# [Instructions to follow]
Each line of the listing is to be retyped exactly as given.

[[ Source material open ]]

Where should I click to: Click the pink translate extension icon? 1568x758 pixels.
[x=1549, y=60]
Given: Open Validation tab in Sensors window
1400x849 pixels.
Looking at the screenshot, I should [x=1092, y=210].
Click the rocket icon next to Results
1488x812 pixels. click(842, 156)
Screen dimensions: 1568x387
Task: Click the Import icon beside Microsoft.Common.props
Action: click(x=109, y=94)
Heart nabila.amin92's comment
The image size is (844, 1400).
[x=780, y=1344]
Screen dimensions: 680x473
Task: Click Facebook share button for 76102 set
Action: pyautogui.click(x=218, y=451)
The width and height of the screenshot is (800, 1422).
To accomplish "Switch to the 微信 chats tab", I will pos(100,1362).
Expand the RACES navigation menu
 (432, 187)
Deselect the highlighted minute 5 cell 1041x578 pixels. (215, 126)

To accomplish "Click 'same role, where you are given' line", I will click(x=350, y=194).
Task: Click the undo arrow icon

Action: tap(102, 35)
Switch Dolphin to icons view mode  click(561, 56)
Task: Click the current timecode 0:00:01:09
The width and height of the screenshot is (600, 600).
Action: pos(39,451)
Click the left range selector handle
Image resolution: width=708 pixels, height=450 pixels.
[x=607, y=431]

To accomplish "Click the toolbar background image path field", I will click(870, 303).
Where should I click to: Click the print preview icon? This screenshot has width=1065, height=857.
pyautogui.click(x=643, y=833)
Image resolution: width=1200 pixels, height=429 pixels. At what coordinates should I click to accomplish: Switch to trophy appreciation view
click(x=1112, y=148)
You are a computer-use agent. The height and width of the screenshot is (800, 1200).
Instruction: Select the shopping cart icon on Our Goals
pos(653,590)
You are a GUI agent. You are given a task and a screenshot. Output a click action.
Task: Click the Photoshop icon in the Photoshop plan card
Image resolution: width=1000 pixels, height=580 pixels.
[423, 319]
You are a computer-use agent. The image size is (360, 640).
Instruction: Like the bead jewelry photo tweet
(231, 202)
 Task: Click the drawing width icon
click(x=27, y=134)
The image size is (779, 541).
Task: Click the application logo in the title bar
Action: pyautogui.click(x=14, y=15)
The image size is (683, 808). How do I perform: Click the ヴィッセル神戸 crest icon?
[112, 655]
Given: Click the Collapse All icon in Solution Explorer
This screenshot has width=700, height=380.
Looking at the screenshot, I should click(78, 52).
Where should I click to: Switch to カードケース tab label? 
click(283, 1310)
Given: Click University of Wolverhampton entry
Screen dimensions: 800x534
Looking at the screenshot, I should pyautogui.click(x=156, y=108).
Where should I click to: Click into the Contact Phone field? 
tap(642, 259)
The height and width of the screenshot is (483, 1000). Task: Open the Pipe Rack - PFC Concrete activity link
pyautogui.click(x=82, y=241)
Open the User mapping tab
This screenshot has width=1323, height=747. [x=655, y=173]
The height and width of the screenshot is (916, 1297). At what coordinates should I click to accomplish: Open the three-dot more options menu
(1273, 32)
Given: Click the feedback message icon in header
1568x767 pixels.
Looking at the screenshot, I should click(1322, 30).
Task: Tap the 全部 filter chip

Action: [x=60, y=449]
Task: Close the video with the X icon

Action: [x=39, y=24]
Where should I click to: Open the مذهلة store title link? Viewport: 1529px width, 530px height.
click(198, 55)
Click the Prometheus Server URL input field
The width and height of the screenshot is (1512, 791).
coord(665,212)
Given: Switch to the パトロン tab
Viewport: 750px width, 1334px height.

[[ Source material closed ]]

# [Your solution]
Where should I click to: Click the pink translate extension icon? 1568x758 pixels.
[x=1549, y=60]
Given: Open Validation tab in Sensors window
1400x849 pixels.
Looking at the screenshot, I should [x=1092, y=210].
Click the rocket icon next to Results
1488x812 pixels. click(842, 156)
Screen dimensions: 1568x387
Task: Click the Import icon beside Microsoft.Common.props
Action: click(x=109, y=94)
Heart nabila.amin92's comment
The image size is (844, 1400).
[x=780, y=1344]
Screen dimensions: 680x473
Task: Click Facebook share button for 76102 set
Action: pyautogui.click(x=218, y=451)
The width and height of the screenshot is (800, 1422).
To accomplish "Switch to the 微信 chats tab", I will pos(100,1362).
Expand the RACES navigation menu
 (432, 187)
Deselect the highlighted minute 5 cell 1041x578 pixels. (215, 126)

To accomplish "Click 'same role, where you are given' line", I will click(x=350, y=194).
Task: Click the undo arrow icon

Action: tap(102, 35)
Switch Dolphin to icons view mode  click(561, 56)
Task: Click the current timecode 0:00:01:09
The width and height of the screenshot is (600, 600).
Action: pos(39,451)
Click the left range selector handle
Image resolution: width=708 pixels, height=450 pixels.
[x=607, y=431]

To accomplish "Click the toolbar background image path field", I will click(870, 303).
Where should I click to: Click the print preview icon? This screenshot has width=1065, height=857.
pyautogui.click(x=643, y=833)
Image resolution: width=1200 pixels, height=429 pixels. At what coordinates should I click to accomplish: Switch to trophy appreciation view
click(x=1112, y=148)
You are a computer-use agent. The height and width of the screenshot is (800, 1200).
Instruction: Select the shopping cart icon on Our Goals
pos(653,590)
You are a GUI agent. You are given a task and a screenshot. Output a click action.
Task: Click the Photoshop icon in the Photoshop plan card
Image resolution: width=1000 pixels, height=580 pixels.
[423, 319]
You are a computer-use agent. The image size is (360, 640).
Instruction: Like the bead jewelry photo tweet
(231, 202)
 Task: Click the drawing width icon
click(x=27, y=134)
The image size is (779, 541).
Task: Click the application logo in the title bar
Action: pyautogui.click(x=14, y=15)
The image size is (683, 808). How do I perform: Click the ヴィッセル神戸 crest icon?
[112, 655]
Given: Click the Collapse All icon in Solution Explorer
This screenshot has width=700, height=380.
Looking at the screenshot, I should click(78, 52).
Where should I click to: Switch to カードケース tab label? 
click(283, 1310)
Given: Click University of Wolverhampton entry
Screen dimensions: 800x534
Looking at the screenshot, I should pyautogui.click(x=156, y=108).
Where should I click to: Click into the Contact Phone field? 
tap(642, 259)
The height and width of the screenshot is (483, 1000). Task: Open the Pipe Rack - PFC Concrete activity link
pyautogui.click(x=82, y=241)
Open the User mapping tab
This screenshot has width=1323, height=747. [x=655, y=173]
The height and width of the screenshot is (916, 1297). At what coordinates should I click to accomplish: Open the three-dot more options menu
(1273, 32)
Given: Click the feedback message icon in header
1568x767 pixels.
Looking at the screenshot, I should click(1322, 30).
Task: Tap the 全部 filter chip

Action: [x=60, y=449]
Task: Close the video with the X icon

Action: [x=39, y=24]
Where should I click to: Open the مذهلة store title link? Viewport: 1529px width, 530px height.
click(198, 55)
Click the Prometheus Server URL input field
The width and height of the screenshot is (1512, 791).
coord(665,212)
Given: Switch to the パトロン tab
Viewport: 750px width, 1334px height.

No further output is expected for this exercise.